- [Exercise]:
Transcription should be exact. Include all entries.

[Extracted records]

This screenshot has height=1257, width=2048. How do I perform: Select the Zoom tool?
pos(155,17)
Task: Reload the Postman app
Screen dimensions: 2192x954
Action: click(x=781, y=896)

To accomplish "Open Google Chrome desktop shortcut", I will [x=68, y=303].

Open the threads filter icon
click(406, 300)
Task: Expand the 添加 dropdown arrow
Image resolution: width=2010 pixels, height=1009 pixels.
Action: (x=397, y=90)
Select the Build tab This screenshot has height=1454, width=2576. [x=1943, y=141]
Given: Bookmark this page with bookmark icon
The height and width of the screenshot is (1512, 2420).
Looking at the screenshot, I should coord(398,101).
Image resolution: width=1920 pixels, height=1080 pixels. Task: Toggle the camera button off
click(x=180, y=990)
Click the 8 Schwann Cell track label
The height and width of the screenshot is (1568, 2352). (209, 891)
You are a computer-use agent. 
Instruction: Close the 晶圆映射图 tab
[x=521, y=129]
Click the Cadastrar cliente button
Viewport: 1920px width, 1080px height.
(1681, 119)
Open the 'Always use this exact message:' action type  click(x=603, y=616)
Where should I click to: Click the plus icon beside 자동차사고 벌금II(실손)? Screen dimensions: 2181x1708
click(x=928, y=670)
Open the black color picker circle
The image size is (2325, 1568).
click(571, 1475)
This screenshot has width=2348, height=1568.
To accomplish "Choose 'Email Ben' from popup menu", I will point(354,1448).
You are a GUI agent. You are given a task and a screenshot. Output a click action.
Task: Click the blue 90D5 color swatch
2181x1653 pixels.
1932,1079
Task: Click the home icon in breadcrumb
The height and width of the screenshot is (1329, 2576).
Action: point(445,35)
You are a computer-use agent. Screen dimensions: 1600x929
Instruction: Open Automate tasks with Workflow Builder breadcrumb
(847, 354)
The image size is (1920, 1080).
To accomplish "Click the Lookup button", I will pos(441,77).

- [Answer]:
This screenshot has height=1257, width=2048. How do I perform: Select the Zoom tool?
pos(155,17)
Task: Reload the Postman app
Screen dimensions: 2192x954
Action: click(x=781, y=896)

To accomplish "Open Google Chrome desktop shortcut", I will [x=68, y=303].

Open the threads filter icon
click(406, 300)
Task: Expand the 添加 dropdown arrow
Image resolution: width=2010 pixels, height=1009 pixels.
Action: (x=397, y=90)
Select the Build tab This screenshot has height=1454, width=2576. [x=1943, y=141]
Given: Bookmark this page with bookmark icon
The height and width of the screenshot is (1512, 2420).
Looking at the screenshot, I should coord(398,101).
Image resolution: width=1920 pixels, height=1080 pixels. Task: Toggle the camera button off
click(x=180, y=990)
Click the 8 Schwann Cell track label
The height and width of the screenshot is (1568, 2352). (209, 891)
You are a computer-use agent. 
Instruction: Close the 晶圆映射图 tab
[x=521, y=129]
Click the Cadastrar cliente button
Viewport: 1920px width, 1080px height.
(1681, 119)
Open the 'Always use this exact message:' action type  click(x=603, y=616)
Where should I click to: Click the plus icon beside 자동차사고 벌금II(실손)? Screen dimensions: 2181x1708
click(x=928, y=670)
Open the black color picker circle
The image size is (2325, 1568).
click(571, 1475)
This screenshot has width=2348, height=1568.
To accomplish "Choose 'Email Ben' from popup menu", I will point(354,1448).
You are a GUI agent. You are given a task and a screenshot. Output a click action.
Task: Click the blue 90D5 color swatch
2181x1653 pixels.
1932,1079
Task: Click the home icon in breadcrumb
The height and width of the screenshot is (1329, 2576).
Action: point(445,35)
You are a computer-use agent. Screen dimensions: 1600x929
Instruction: Open Automate tasks with Workflow Builder breadcrumb
(847, 354)
The image size is (1920, 1080).
To accomplish "Click the Lookup button", I will pos(441,77).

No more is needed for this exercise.